На другое утро они застали Талечку уже за работой. Оказалось, бедняжка вскочила в шесть часов утра и чуть не плакала, что все‑таки не успела закончить работу к теткиному пробуждению.
Утешили, как могли, и Талечка, снова надув от усердия губки, завертела крючком.
К пятичасовому чаю она торжественно напялила на изящный, датского фарфора, чайник коричневый кривой колпак, похожий на вывернутый шерстяной чулок.
— Вот, дорогая тетечка! И дайте мне слово, что вы всегда будете надевать его на чайник и всегда вспоминать про вашу Талечку.
Глазки ее так мило и ласково блестели, она так сама была рада своей работе, что Цветковым оставалось только расцеловать ее.
— Собственно говоря, этот ужасный колпак портит мне весь стол, — думала хозяйка. — Но не могу же я обидеть этого милого ребенка! Выброшу, когда она уедет.

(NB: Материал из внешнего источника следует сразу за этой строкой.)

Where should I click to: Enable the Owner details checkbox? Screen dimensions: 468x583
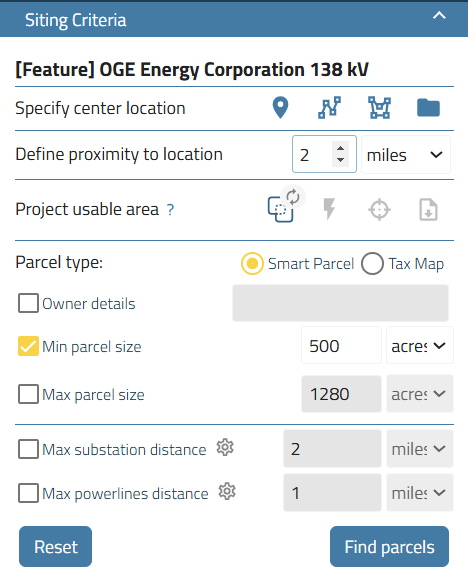tap(28, 303)
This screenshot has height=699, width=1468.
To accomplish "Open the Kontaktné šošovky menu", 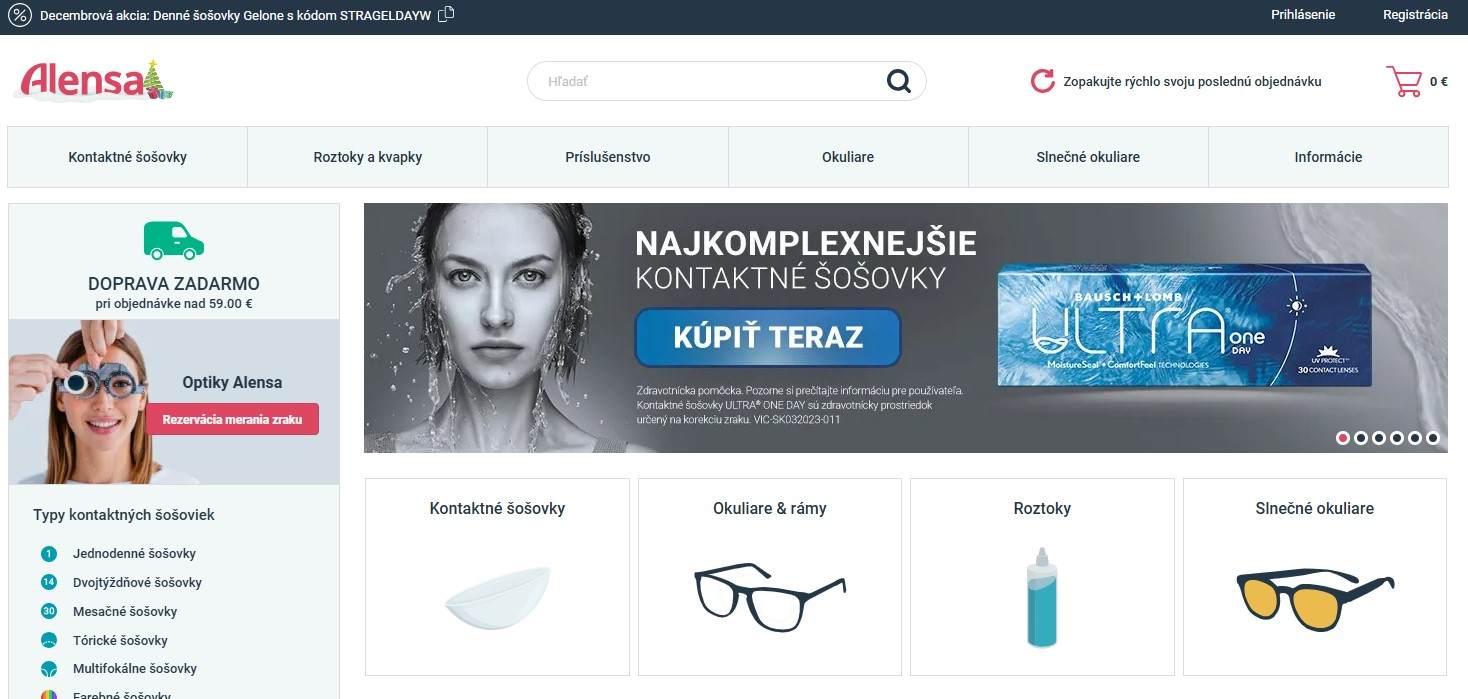I will point(128,157).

— Какие у вас красивые салфеточки, дорогая тетечка! — щебетала Талечка.
— Это все в финском стиле, — объяснил Цветков.
Талечка минутку подумала и вдруг улыбнулась лукаво и радостно.
— А я задумала вам один сюрпризик! — сказала она.
И сразу после чаю принесла моток бумаги и снова быстро закрутила крючком.
Работала она несколько дней, и так как это был сюрприз, то никому не объяснила, в чем дело. Только лукаво улыбнулась.
Недели через полторы сказала:
— Завтра все будет готово.
Всю ночь виднелся свет в ее комнате. Она работала.
Утром Цветковы вышли на веранду пить кофе и ахнули: все их очаровательные стильные салфетки были обшиты связанными Талечкой корявыми, толстыми кружевами.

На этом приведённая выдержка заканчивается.